Welcome to week 2 of June, Guest Blogger Month. Last week Janet mentioned the wedding at Cana. This week my friend Amy digs into the significance of this narrative. I bet you’ll be challenged as I was when I read her words.

Have you ever had to plan a wedding? Make an invitation list? Decide what food to serve and if there will be music? Where will the celebration be held? What decorations should be made? Etcetera, etcetera, etcetera . . . wedding planning is a lot of work!

Some have suggested that the wedding in Cana (John 2:1-11) was a festivity that included family members of Jesus, perhaps a cousin marrying a dear friend. Why else would Mary, the Mother of Jesus, be so concerned that the guests’ wine supply had run dry? She told her son all about it. And how did Jesus respond? “Woman . . . My hour has not yet come.”

The Gospel of Mark 4:34 says, “He (Jesus) did not say anything to them (his disciples) without using a parable.” With this in mind, can it be that the response Jesus gave to his mother speaks more broadly of his mission on earth—not merely that of a single event—the wedding feast at Cana? Could the term woman be a reference to the Church? (The Church is often referenced in the feminine form, such as, our Mother the Church, or the Church, She is growing worldwide).

Even so, Jesus reacted to the commonplace request made by his mother (Mary, the wedding planner!) and changed water into wine. This was the work needed at the moment. It was appropriate. It was his first miracle.

This first work of the God-Man on earth pointed to his ultimate mission: to receive upon himself the full penalty of our sin. Never before in any religion had any god devised such a self-sacrificial plan. The creation of water into wine was not just a party favor. Jesus created something entirely new.

But is it significant that there were six jars? All made of stone? Consider: it took six days to create the world and everything in it; the seventh day is Sabbath—the seventh day for rest.

Six jars stood ready at the wedding in Cana—each a living stone. Why? Because every jar was busy at work holding water—water intended for use in the rite of Jewish purification. It is this water that Jesus changed into wine. Wine comes in part from squeezing the lifeblood out of the grape. Scripture often equates the blood of grapes with wine (Revelation 14:20, Isaiah 49:26).

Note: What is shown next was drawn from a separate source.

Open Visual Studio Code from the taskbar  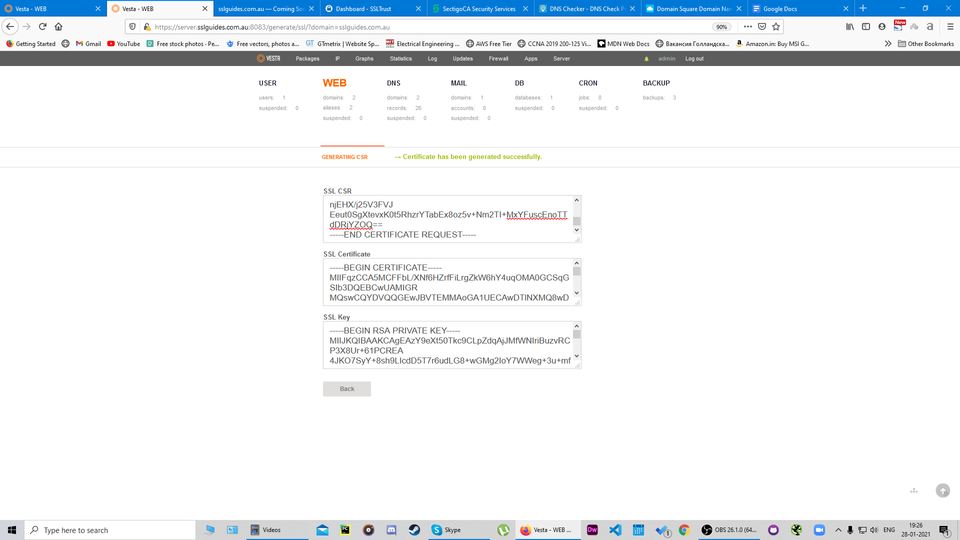[x=615, y=530]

“Unless you eat my body and drink my blood . . .” John 6:53.

Jesus offered a foreshadow of this kind of refreshment to the woman at the well when he said, “If you knew the gift of God . . . you would have asked . . . and he would have given you living water” John 4:10.

It is work to ask.
It is work to give.

Why Cana? Interestingly, the Hebrew word for Cana has six roots, the first meaning “to create.” Another root means reed, or staff. Does an image of the budded rod of Aaron held by Moses over a rock from which water gushed come to mind? Another root of Cana is lamentation or a very sad song.

If I placed before you six jars of stone, each filled to the brim, and gave you the opportunity to ask Jesus to transform the contents so that you would finally be able to rest (there is no seventh jar), for what would you ask? Look into the jars.

Your jars.

Your wedding.

You are the Bride of Christ. Ask Him to replace what is lacking. Take your refreshment at His well. Drink his wine. Rest.

Historical Novelist Amy Nowak has lived in and researched the American West for over thirty years. Her exploration of prehistoric ruins and study of European expansion has inspired her to write candid stories that embrace bygone events, while her approachable characters arouse vitality, spiritual contemplation, and hope. She loves southwestern style food and dithers between red sauce and green, but she’ll take either with a squeeze of lime.